(CNN) -- As the world looks for ways to help the victims of Haiti's earthquake, the FBI is now warning that there are also those who are looking for opportunities set up scams surrounding the latest disaster relief efforts.
The FBI advises that people should be very skeptical of any unsolicited appeals they receive or find on the Internet.
One month after Hurricane Katrina, the FBI said it was suspicious of most of the 4,600 Web sites soliciting money on behalf of those victims. Within an hour of the World Trade Center attacks, scam sites popped up on the Web according to ScamBusters.org.
At CNN's Impact Your World, you can find a list of list of Web sites of charities highly rated by CharityNavigator.org, an independent, nonprofit organization that evaluates and rates thousands of charity groups based on effectiveness and financial stability.
But Web sites are not the only way criminals try to get their hands on charity funds -- they might also send you an e-mail, a letter, phone you or even knock on your door.
Here are some tips from the FBI, Scam.Busters and the Better Business Bureau on how to make sure your money goes to people in need.
• Be skeptical if someone e-mails you or contacts you through social networking sites claiming to be a quake victim or a government or charity official and asks for donations, the FBI says. Also, the agency says, do not click on any links within those e-mails. And do not click on attached files labeled photos or video because they may contain viruses.
• It's OK to be suspicious. Ask for the name, phone number and address of the charity. The American Institute of Philanthropy says honest charities encourage you to know about them and respond to your questions. Also, request that they put the information in writing.
• However, do not give them your personal or financial information, because that may leave you vulnerable to identity theft.
• Don't be misled by a charity name that "sort of sounds familiar." Scammers may change one word in the title to trick you.

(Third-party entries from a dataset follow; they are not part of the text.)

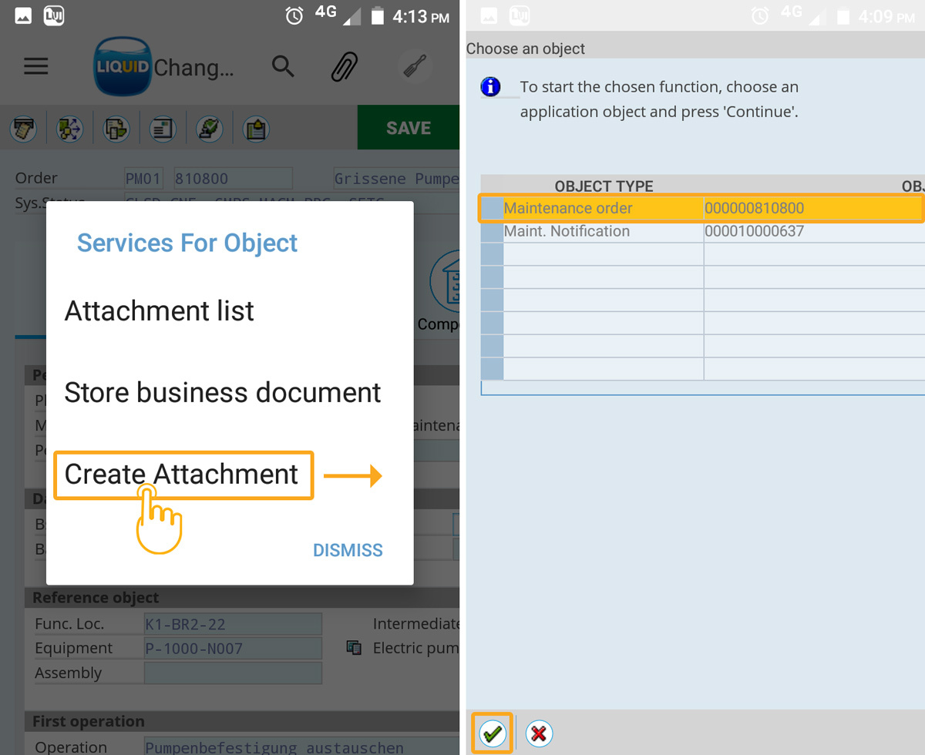Click the Maintenance order row selector box

coord(492,208)
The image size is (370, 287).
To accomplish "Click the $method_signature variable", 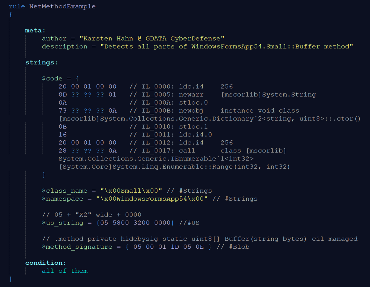I will coord(77,247).
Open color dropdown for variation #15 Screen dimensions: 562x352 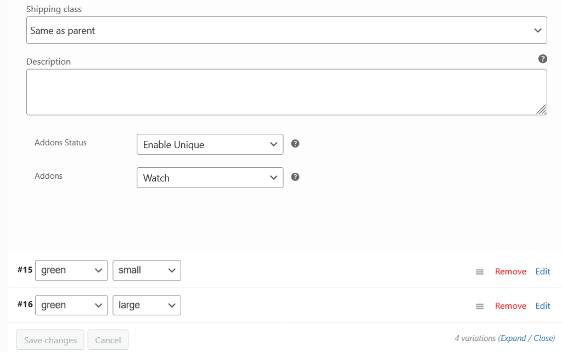click(x=71, y=270)

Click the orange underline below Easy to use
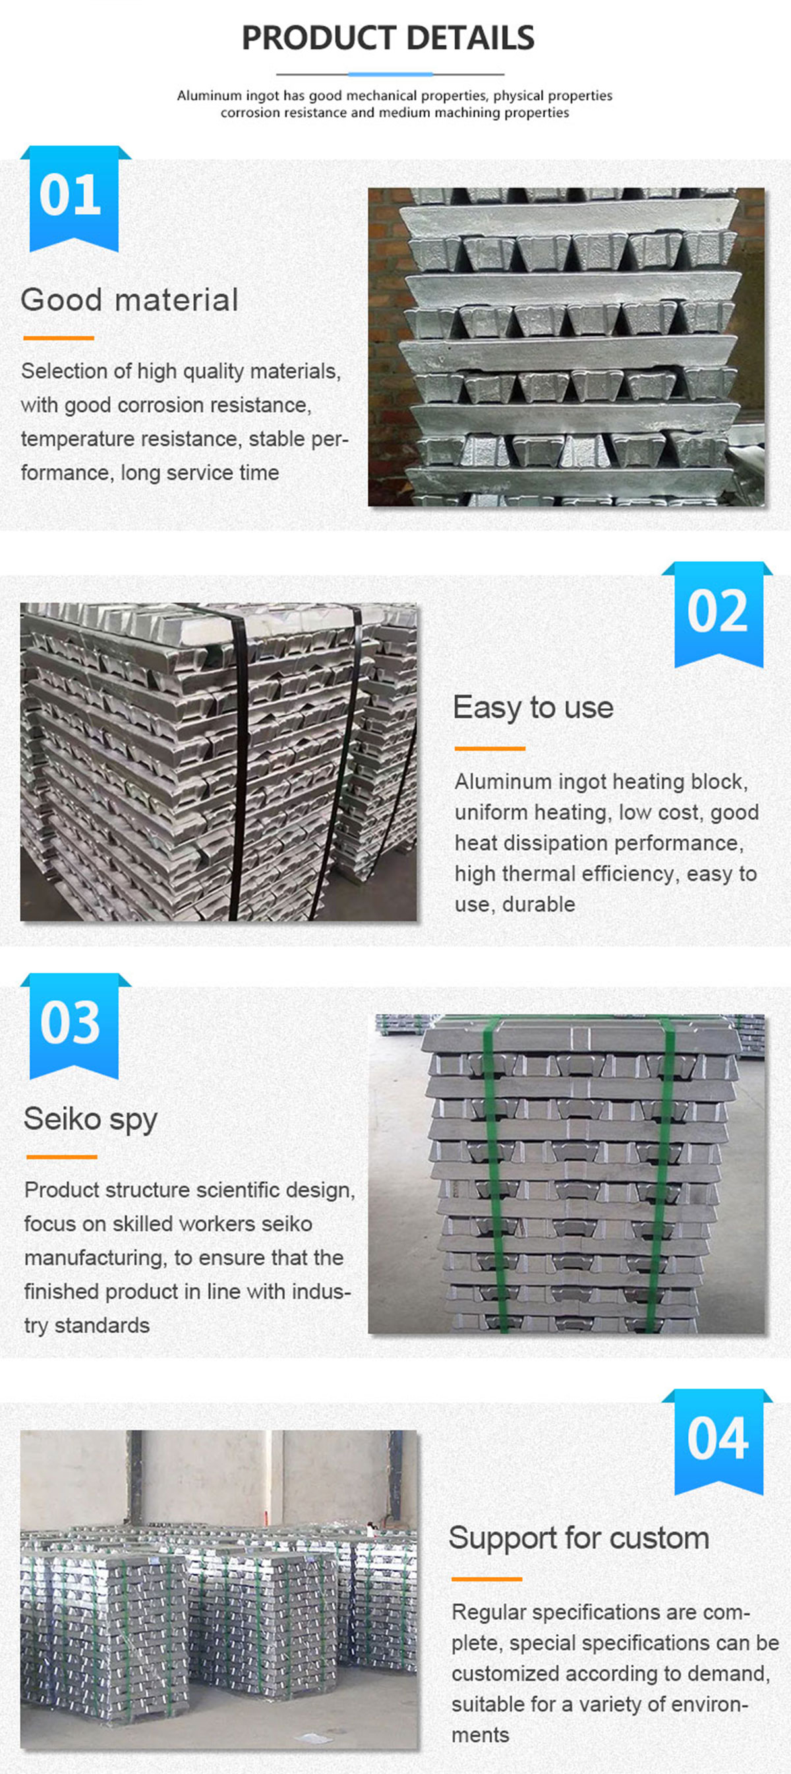tap(489, 748)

• Ask if the charity is registered with any organization and get the registration number. Check for the organization on Web sites such as the Better Business Bureau's Wise Giving Alliance, or Charity Navigator.org.

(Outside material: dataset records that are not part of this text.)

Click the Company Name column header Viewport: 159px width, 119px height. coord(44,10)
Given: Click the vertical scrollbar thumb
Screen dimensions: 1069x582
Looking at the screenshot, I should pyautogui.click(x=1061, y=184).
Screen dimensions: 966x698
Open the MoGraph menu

• Ask what percentage of the money you give actually reaches the needy. You also can designate how your donation is to be used.
• Don't ever donate cash. Make the check out to the name of the charity, not the person asking for money. And get a receipt with the name of the charity on it. Do NOT give your credit card number to telemarketers or use it on a Web site of a charity you have not checked out.
• If the person seeking your donation asks you to give more, that may be a sign that something is wrong. Legitimate charities are grateful, not demanding.